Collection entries
========
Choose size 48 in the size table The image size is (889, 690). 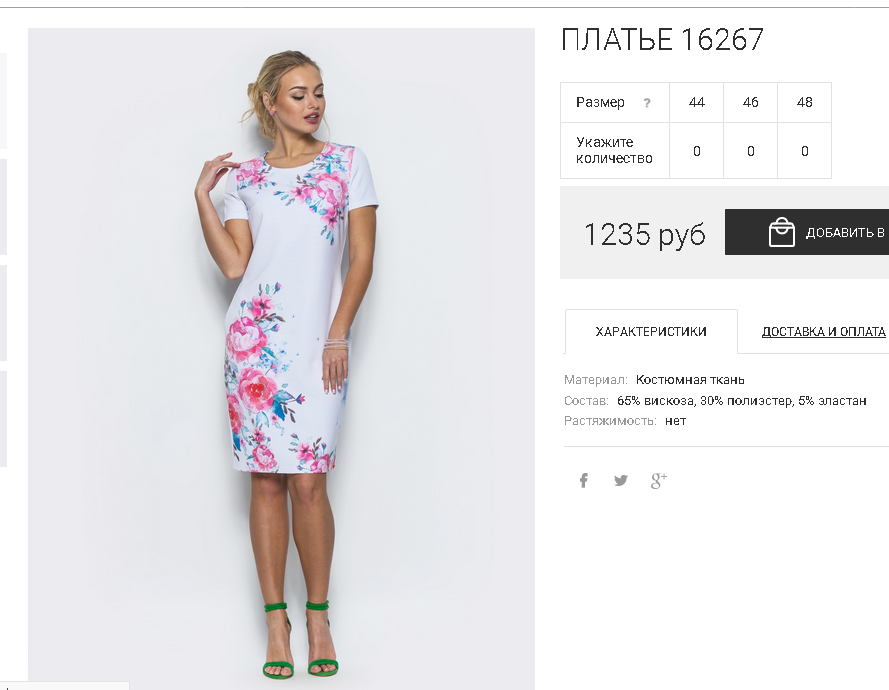coord(804,103)
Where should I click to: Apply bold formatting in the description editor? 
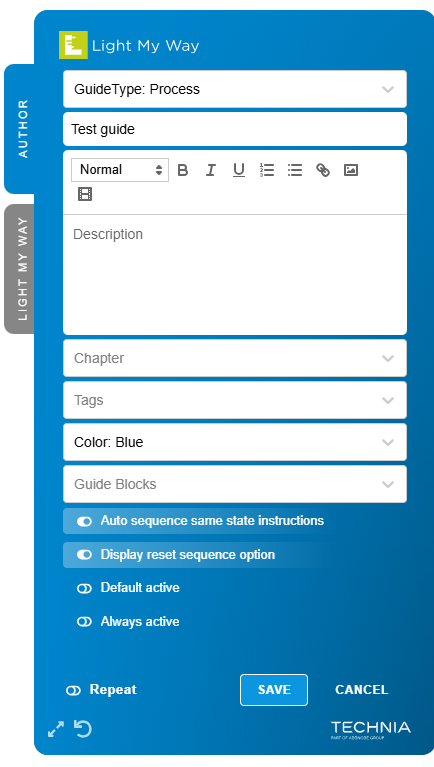(x=183, y=170)
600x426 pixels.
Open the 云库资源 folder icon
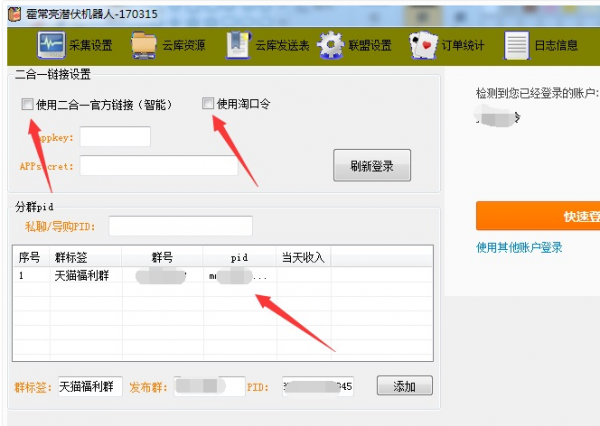[144, 45]
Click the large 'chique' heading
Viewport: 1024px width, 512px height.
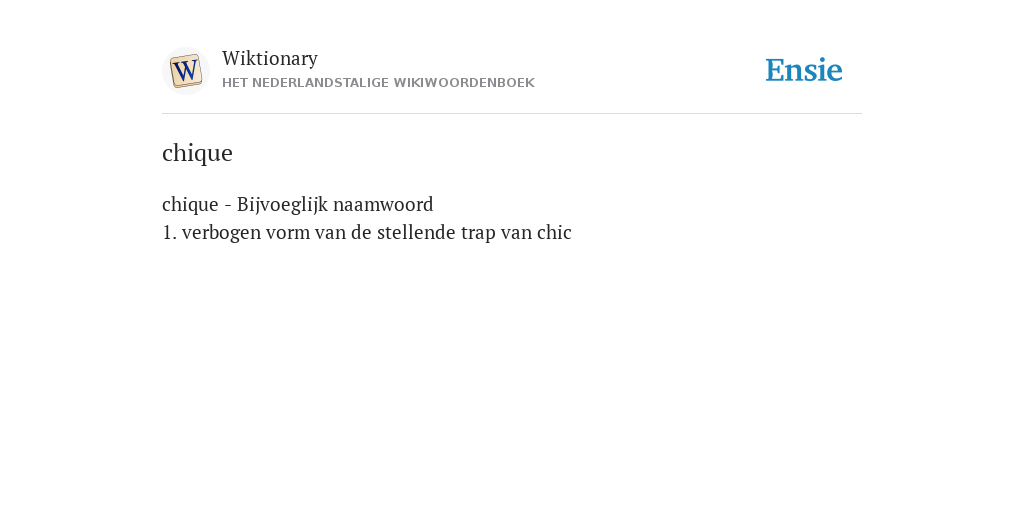pos(197,153)
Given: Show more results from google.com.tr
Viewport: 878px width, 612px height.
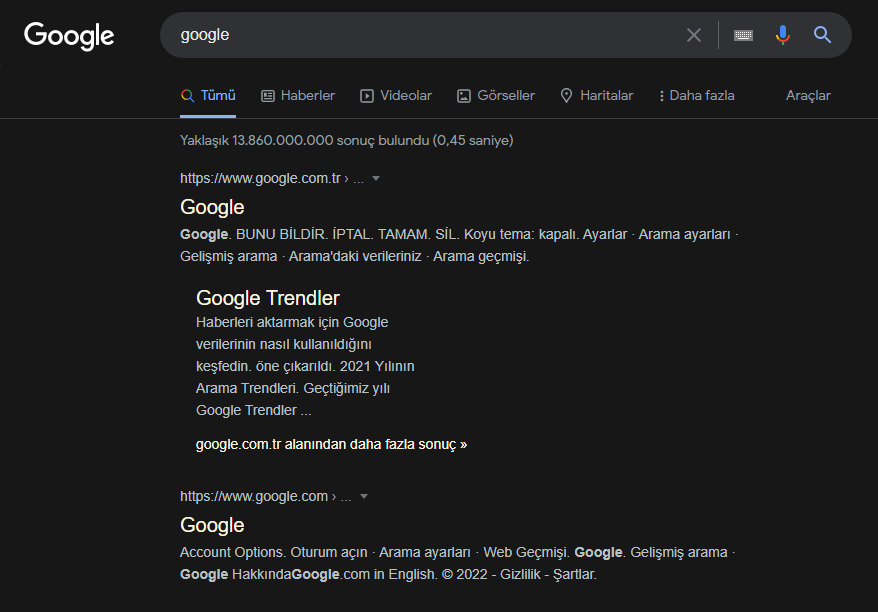Looking at the screenshot, I should 331,444.
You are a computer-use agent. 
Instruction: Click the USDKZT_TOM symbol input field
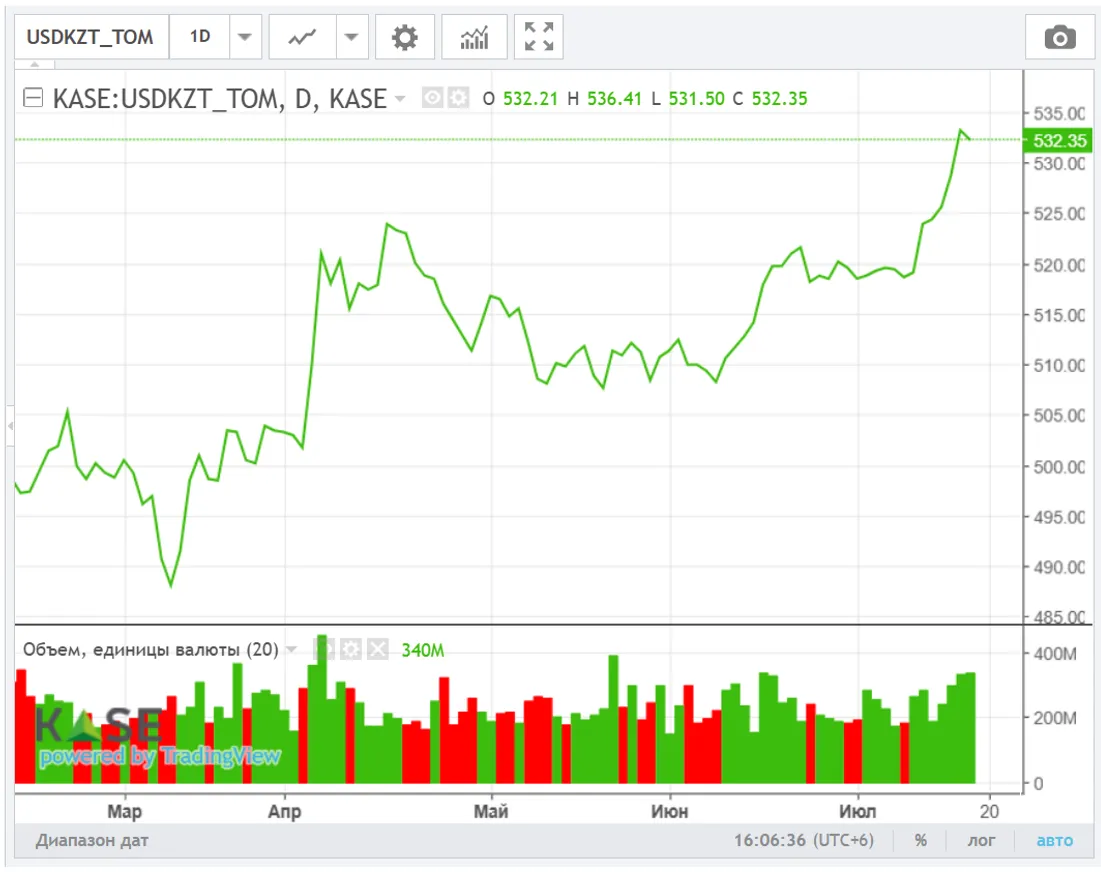pyautogui.click(x=90, y=38)
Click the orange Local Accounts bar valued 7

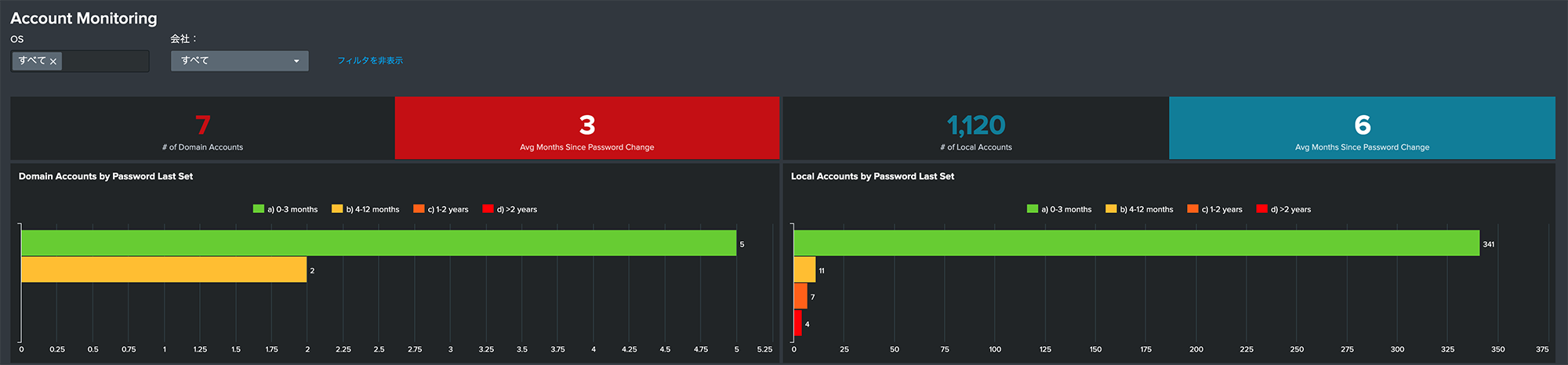pyautogui.click(x=800, y=296)
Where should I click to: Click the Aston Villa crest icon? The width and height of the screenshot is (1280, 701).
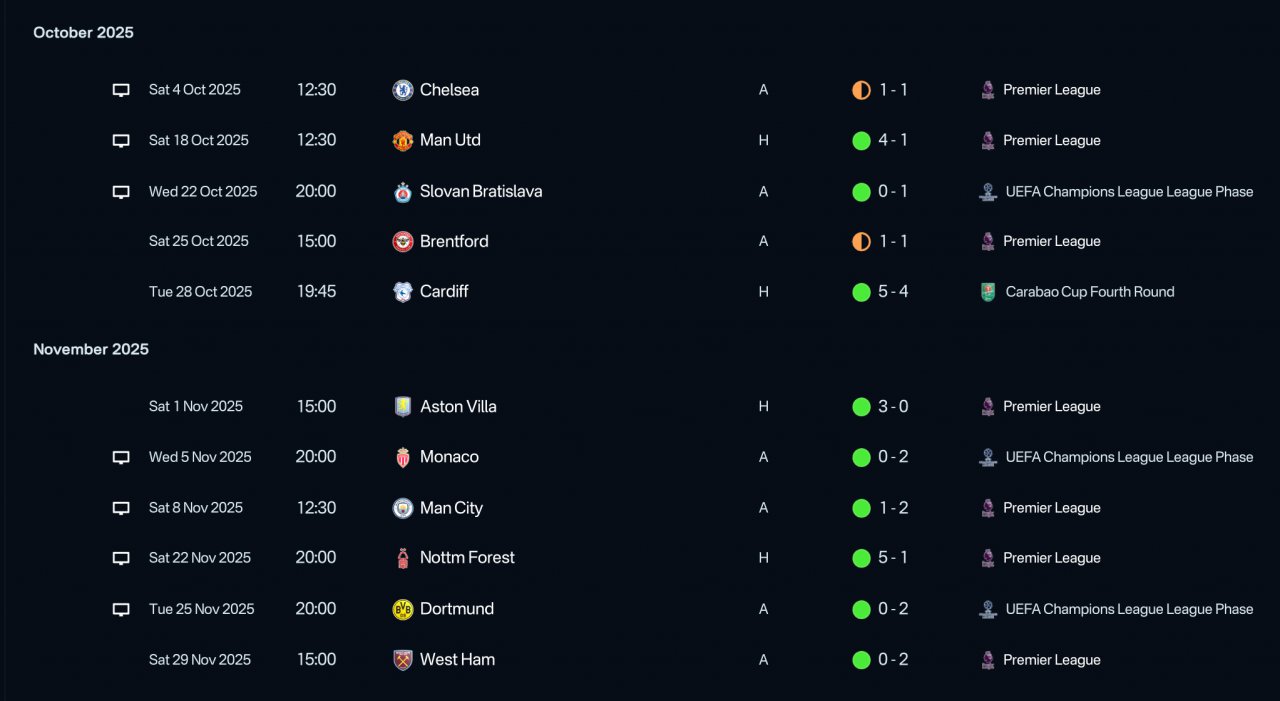click(x=403, y=407)
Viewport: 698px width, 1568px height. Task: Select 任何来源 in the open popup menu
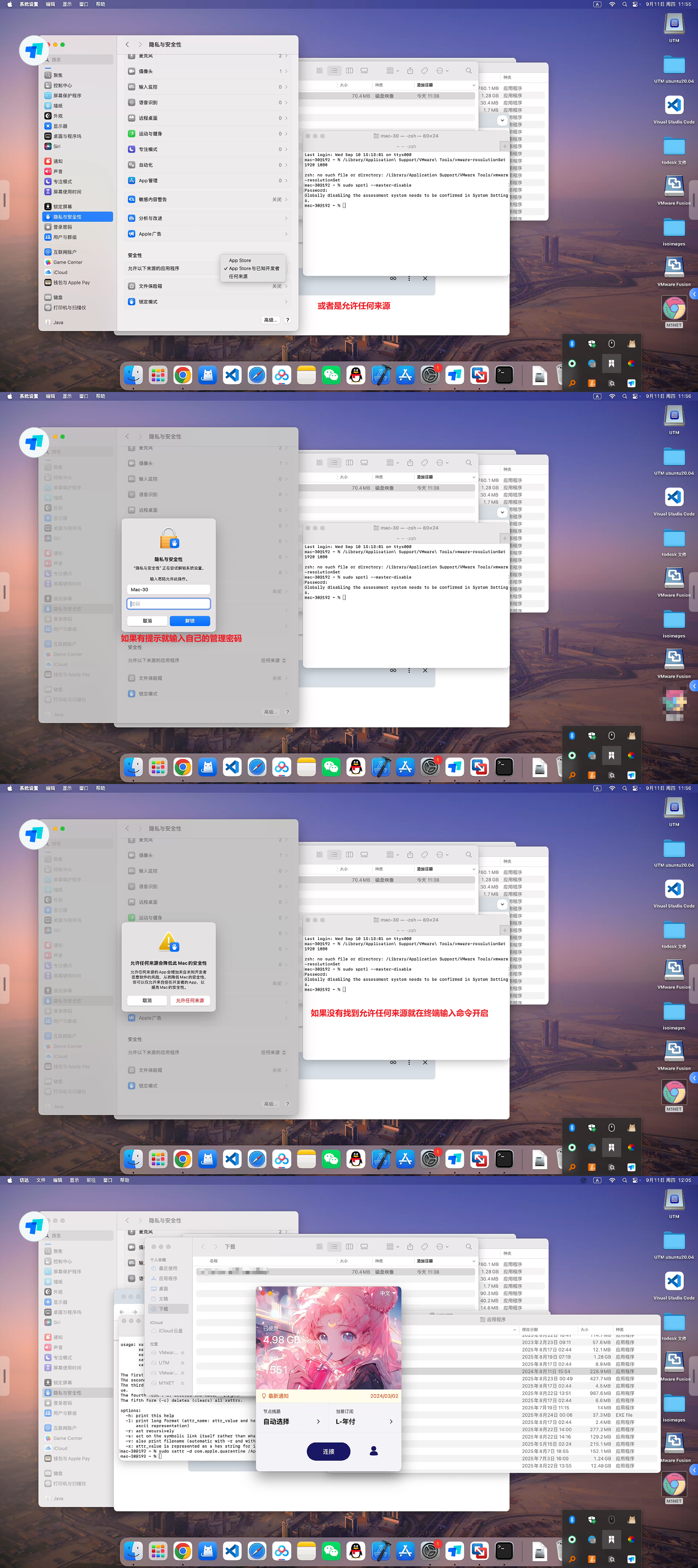238,277
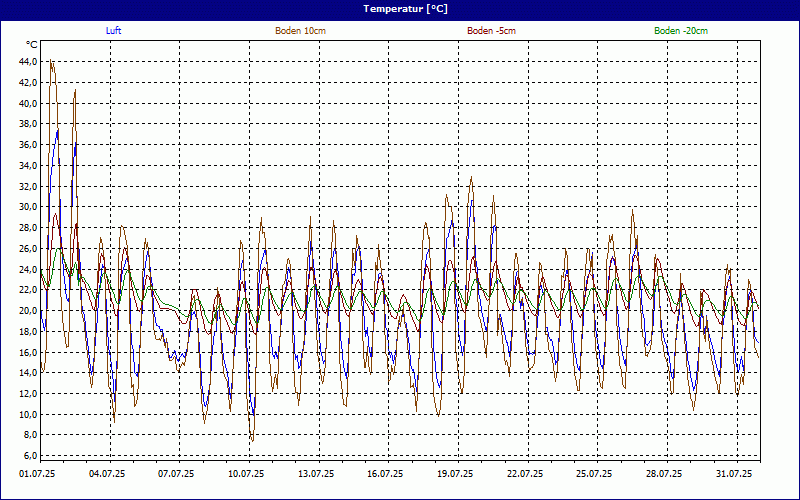
Task: Click the 44,0 value on the temperature axis
Action: (x=27, y=62)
========
Write out the records again from the line with "Where should I click to: Apply" up to and including the line with "pos(197,153)", requests included, multiplying every coordinate in the answers by 1.4 and rounding to whole numbers, with halves rounded up. Leave the pictures out.

Where should I click to: Apply bold formatting in the description editor? 
(x=256, y=238)
600x426 pixels.
Open the 云库资源 folder icon
[202, 63]
Click the large 'chique' heading
Viewport: 1024px width, 512px height.
pos(276,214)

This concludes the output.